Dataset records
• • • •

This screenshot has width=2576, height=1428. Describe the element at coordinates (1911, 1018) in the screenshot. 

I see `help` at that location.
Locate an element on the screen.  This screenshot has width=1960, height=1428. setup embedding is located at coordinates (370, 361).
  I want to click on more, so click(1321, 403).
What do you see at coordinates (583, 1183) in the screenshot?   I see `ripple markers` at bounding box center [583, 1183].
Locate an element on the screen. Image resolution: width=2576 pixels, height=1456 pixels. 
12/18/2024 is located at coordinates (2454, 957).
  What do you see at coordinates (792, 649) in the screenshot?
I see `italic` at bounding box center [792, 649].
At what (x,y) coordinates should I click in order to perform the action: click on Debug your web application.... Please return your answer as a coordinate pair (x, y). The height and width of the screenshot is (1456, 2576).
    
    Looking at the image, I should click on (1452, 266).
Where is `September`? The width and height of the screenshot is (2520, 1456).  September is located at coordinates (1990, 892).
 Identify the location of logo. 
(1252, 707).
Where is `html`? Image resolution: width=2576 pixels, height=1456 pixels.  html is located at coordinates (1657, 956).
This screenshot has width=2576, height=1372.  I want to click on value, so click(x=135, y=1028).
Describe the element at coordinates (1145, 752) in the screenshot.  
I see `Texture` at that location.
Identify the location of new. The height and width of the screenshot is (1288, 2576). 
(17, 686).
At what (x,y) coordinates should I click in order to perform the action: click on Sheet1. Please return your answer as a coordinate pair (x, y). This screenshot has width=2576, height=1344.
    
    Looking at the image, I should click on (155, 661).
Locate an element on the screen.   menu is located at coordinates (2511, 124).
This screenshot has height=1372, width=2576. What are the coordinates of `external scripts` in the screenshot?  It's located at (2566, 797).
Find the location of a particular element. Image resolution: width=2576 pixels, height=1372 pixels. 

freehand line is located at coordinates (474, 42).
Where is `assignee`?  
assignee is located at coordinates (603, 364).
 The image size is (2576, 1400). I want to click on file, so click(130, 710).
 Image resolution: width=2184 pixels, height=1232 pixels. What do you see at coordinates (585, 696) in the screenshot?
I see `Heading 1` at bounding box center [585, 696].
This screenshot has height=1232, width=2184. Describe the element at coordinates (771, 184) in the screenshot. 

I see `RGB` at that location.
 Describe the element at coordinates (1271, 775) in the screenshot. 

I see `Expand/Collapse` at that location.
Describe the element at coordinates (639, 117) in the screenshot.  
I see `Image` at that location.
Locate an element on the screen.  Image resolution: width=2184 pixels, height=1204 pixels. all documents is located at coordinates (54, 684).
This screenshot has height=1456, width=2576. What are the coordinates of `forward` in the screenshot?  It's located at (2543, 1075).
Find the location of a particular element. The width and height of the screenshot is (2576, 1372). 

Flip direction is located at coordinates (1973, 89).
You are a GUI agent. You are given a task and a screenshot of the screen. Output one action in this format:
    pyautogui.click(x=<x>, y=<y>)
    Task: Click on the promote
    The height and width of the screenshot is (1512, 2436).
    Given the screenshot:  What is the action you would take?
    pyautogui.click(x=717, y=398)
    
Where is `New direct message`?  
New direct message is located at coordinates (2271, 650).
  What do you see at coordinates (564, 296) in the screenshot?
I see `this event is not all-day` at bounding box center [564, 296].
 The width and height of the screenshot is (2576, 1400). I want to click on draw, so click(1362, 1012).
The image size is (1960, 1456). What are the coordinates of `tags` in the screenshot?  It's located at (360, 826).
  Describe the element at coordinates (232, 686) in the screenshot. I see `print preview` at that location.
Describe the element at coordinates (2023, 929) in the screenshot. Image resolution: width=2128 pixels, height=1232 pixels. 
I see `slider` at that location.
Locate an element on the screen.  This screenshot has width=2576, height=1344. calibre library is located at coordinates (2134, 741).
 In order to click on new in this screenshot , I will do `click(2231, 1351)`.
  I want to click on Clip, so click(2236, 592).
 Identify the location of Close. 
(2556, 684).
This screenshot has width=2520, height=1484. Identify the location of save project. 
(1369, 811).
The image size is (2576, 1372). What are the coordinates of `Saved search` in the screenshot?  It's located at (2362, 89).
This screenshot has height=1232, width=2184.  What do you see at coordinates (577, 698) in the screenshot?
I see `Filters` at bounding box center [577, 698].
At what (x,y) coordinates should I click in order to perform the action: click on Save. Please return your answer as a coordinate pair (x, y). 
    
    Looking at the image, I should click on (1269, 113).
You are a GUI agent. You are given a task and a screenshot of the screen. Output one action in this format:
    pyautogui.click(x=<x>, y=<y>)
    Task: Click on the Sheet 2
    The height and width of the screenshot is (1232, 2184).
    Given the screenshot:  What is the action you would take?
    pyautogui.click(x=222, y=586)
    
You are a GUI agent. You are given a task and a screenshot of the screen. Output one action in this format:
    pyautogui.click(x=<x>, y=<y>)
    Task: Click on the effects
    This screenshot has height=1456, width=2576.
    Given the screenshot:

• • • •

Problem to work on:
Render the lines of the records above, starting at the line containing "This screenshot has height=1372, width=2576." and ending at the line containing "Describe the element at coordinates (232, 686)", as a numbered list with blank lines left out.

Complete answer:
1. This screenshot has height=1372, width=2576. What are the coordinates of `external scripts` in the screenshot?  It's located at (2566, 797).
2. Find the location of a particular element. Image resolution: width=2576 pixels, height=1372 pixels. 
3. freehand line is located at coordinates (474, 42).
4. Where is `assignee`?  
5. assignee is located at coordinates (603, 364).
6.  The image size is (2576, 1400). I want to click on file, so click(130, 710).
7.  Image resolution: width=2184 pixels, height=1232 pixels. What do you see at coordinates (585, 696) in the screenshot?
8. I see `Heading 1` at bounding box center [585, 696].
9. This screenshot has height=1232, width=2184. Describe the element at coordinates (771, 184) in the screenshot. 
10. I see `RGB` at that location.
11.  Describe the element at coordinates (1271, 775) in the screenshot. 
12. I see `Expand/Collapse` at that location.
13. Describe the element at coordinates (639, 117) in the screenshot.  
14. I see `Image` at that location.
15. Locate an element on the screen.  Image resolution: width=2184 pixels, height=1204 pixels. all documents is located at coordinates (54, 684).
16. This screenshot has height=1456, width=2576. What are the coordinates of `forward` in the screenshot?  It's located at (2543, 1075).
17. Find the location of a particular element. The width and height of the screenshot is (2576, 1372). 
18. Flip direction is located at coordinates (1973, 89).
19. You are a GUI agent. You are given a task and a screenshot of the screen. Output one action in this format:
20.     pyautogui.click(x=<x>, y=<y>)
21.     Task: Click on the promote
22.     The height and width of the screenshot is (1512, 2436).
23.     Given the screenshot:  What is the action you would take?
24.     pyautogui.click(x=717, y=398)
25. Where is `New direct message`?  
26. New direct message is located at coordinates (2271, 650).
27.   What do you see at coordinates (564, 296) in the screenshot?
28. I see `this event is not all-day` at bounding box center [564, 296].
29.  The width and height of the screenshot is (2576, 1400). I want to click on draw, so click(1362, 1012).
30. The image size is (1960, 1456). What are the coordinates of `tags` in the screenshot?  It's located at (360, 826).
31.   Describe the element at coordinates (232, 686) in the screenshot. I see `print preview` at that location.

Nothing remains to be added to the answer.